Syrian state television has made new allegations saying that government soldiers have found chemical agents in tunnels used by the rebels to the east of Damascus. Syrian TV showed images of gas masks and plastic containers with the words made in Saudi Arabia stamped on them.

Tens of thousands of people in Washington have been commemorating the 50th anniversary of Martin Luther King's ‘I have a dream’ speech, a key moment in America's civil rights campaign. Doctor King’s son, Martin Luther King III told the rally that his dream of equality has still not come true. He highlighted the case of an unarmed black teenager who was shot to dead by a neighborhood watch volunteer as he walked home last year.

“The vision preached by my father a half century ago was that his four little children would one day live on a nation where they would not be judged by the color of their skin but by the content of their character. However, sadly, the tears of Trayvon Martin's mother and father remind us that far too frequently the color of one's skin remains a license to profile, to arrest and to even murder with no regard for the content of one's character.”
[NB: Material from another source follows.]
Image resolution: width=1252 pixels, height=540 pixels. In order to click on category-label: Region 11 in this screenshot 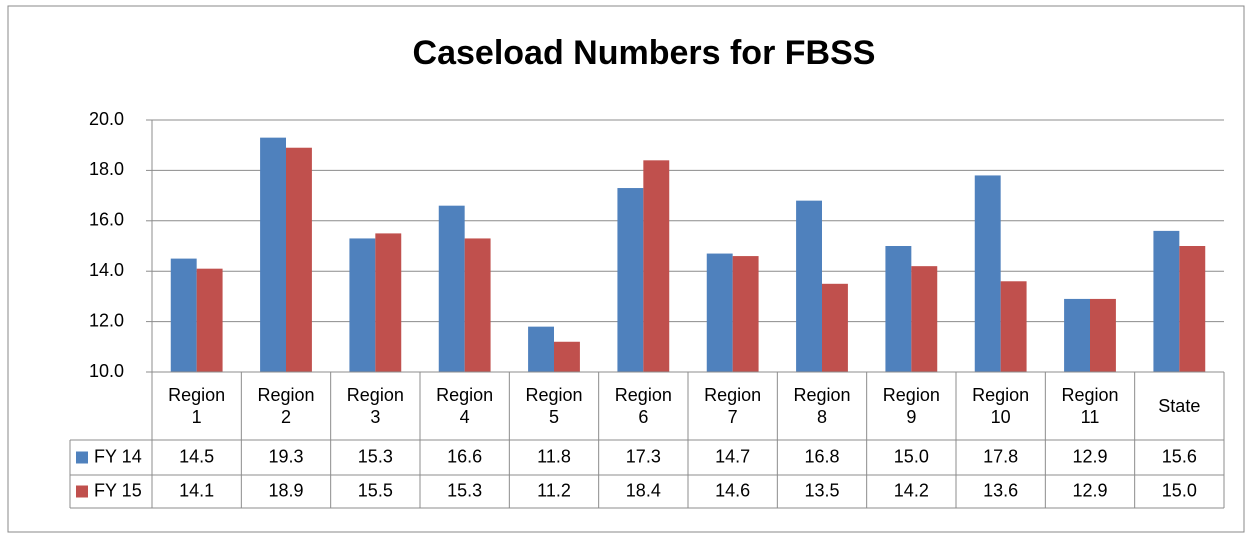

Thousands of anti-riot officers have been deployed across Colombia as protest by farm and agricultural workers spread further. Some 200,000 farmers have blocked dozens of roads leaving the central province of Boyaca cut off. Our Latin America editor Vanessa Buschschluter reports.

The strike entered the sixth day on Saturday, sparking fears that the residence of the capital Bogotá could face shortages of basic goods. Hundreds of thousands of coffee and potato growers, dairy farmers and lorry drivers have been barricading major highways across the country. The protesters accused the government of President Juan Manuel Santos of failing to put in place concrete action to help the farming and agricultural sectors. The Interior Minister said that many of the demands were just but that violent protests would not bring about solutions.

World News from the BBC

Hundreds of people have taken to the streets of Goma in the east of the Democratic Republic of Congo to protest against ongoing fighting between United Nations forces and M23 rebels. At least three people were killed when a residential neighborhood of the city was hit by shelling which the UN has blamed on the rebels. On Friday, UN troops launched an offensive against the M23.

Gunmen have kidnapped a prominent human rights lawyer in southern Nigeria. Chief Mike Ozekhome was abducted on Friday in Edo state. He's been a staunch critic on government corruption in the country. Colleagues have appealed for his release.

More than 2,500 US firefighters are battling to gain control of a fast moving wildfire on the edge of California's Yosemite National Park. Forestry and Fire Protection officials say mountainous terrain is hampering efforts to control the blaze which is burning largely on check to over an area of 50,000 hectares. From Los Angeles Alistair Leithead reports.

The so-called Rim Fire has burnt an area almost the same size as San Francisco. The city now under a state of emergency because threats to electricity transmission lines, hydroelectric power stations and water supplies. The fire is closing in on a reservoir which provides drinking water to millions of people. The blaze has spread over the boundary of the Yosemite National Park where millions of tourists visit each year. Thousands of people have been warned to leave their homes as firefighters and aircrafts dropping flame resistance powder are trying to create lines that the blaze can't cross.

The government in Egypt has shortened a widely imposed night curfew in response to demands from citizens. The month-long curfew imposed in the wake of the unrest that followed the ousting of President Mohammed Morsi will now begin two hours later at 9pm local time, although on Fridays when protests usually take place, it will start at seven.